By Aine Cryts
Does it matter whether patients believe their doctors care about them and see them as equals? Yes, according to a recent study published in Social Science Research, which found that if people think their doctor doesn't care about their health, they may stop seeking their care.
Moreover, African Americans and Hispanics were significantly less likely than non-Hispanic whites to trust their doctors, Emory University researchers found.
Still, the picture is a bit more complicated, explained an article in Latin Post. Doctors tend to engender less trust from African American patients in terms of their ability to interact with them and their technical judgment. The results were similar among Hispanic patients--though this demographic group also didn't trust that physicians would act in their best interests.

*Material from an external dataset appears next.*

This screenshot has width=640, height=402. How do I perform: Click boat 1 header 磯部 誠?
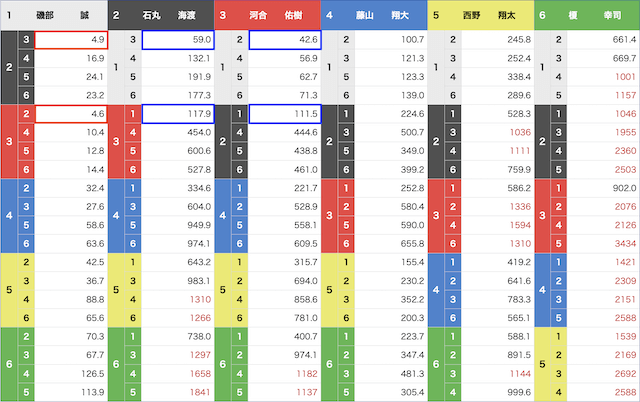pos(54,16)
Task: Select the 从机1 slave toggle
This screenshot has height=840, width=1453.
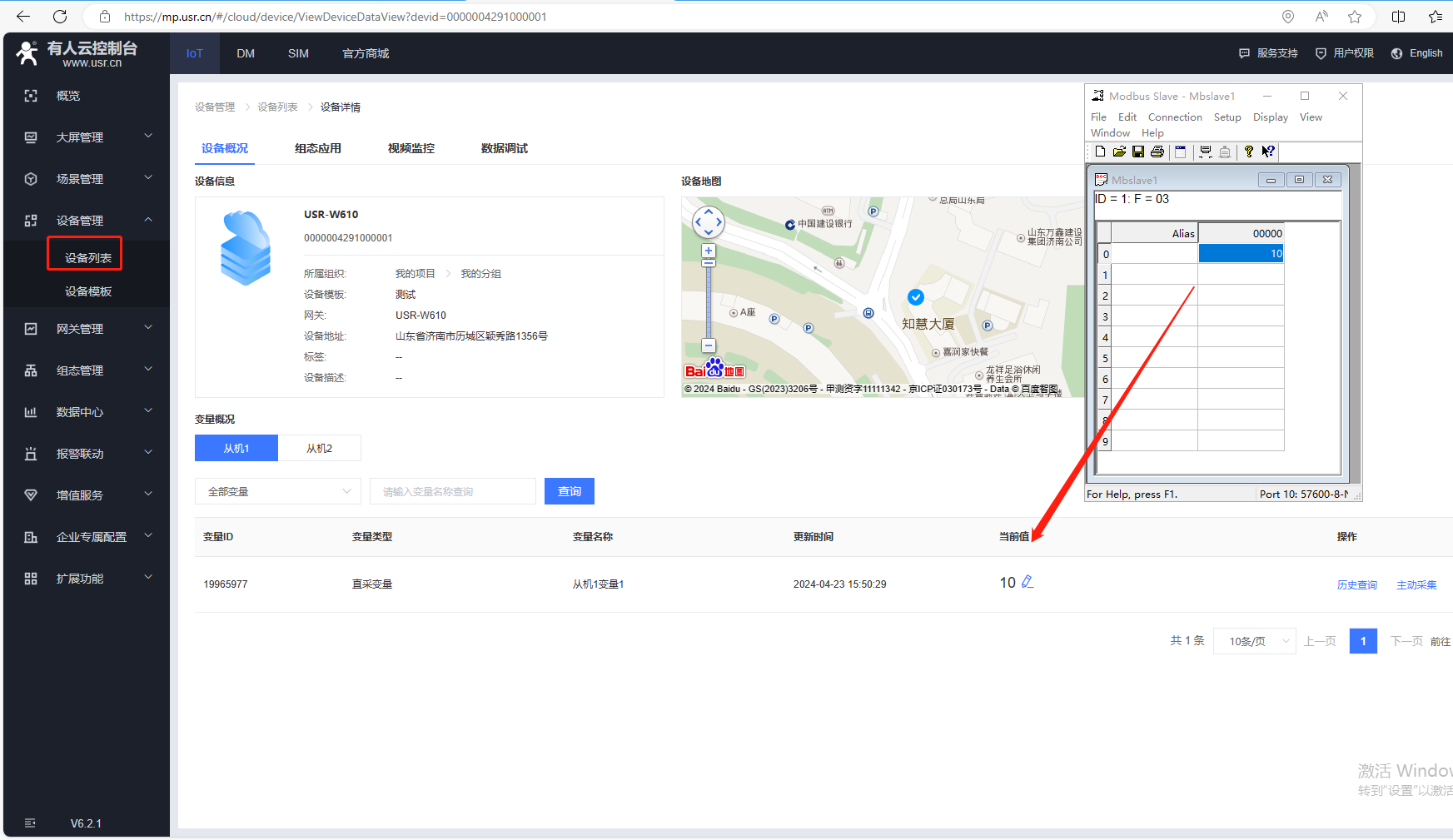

While the specific trust gaps may vary among races, study lead author Abigail Sewell, an assistant professor of sociology at Emory University, told the newspaper, they all manifest themselves in health consequences. "If they don't have an emotional connection with their doctor, they're not as committed to the doctor's recommendations or are less likely to seek help in the first place. That social distance, a belief that the doctor doesn't care about them as a person, creates less buy-in from the patient," she said.
There are measures your practice can take to increase cultural competency and improve patient care, as previously reported in FiercePracticeManagement. These include:
- Hiring staff who speak the same language as your patients
- Paying for team members to learn another language
- Training staff to greet patients in their native language
- Asking non-native speakers to teach you how to say a few words in their language
- Educating your team on the culture, behavior, and beliefs of the ethnic populations you serve by inviting an expert from an area college to speak at your practice
Understanding your patients' cultural values and speaking their language can also lead to a great appreciation for preventive care. But it's not easy for patients to find culturally diverse physicians. In 2014, a mere 5.5 percent of physicians and surgeons identified as African-American and only 6.3 percent as Hispanic.
The good news is state-level efforts to increase diversity among physicians are showing promise: In 2014, the number of Hispanic and African-American students who enrolled at medical schools increased.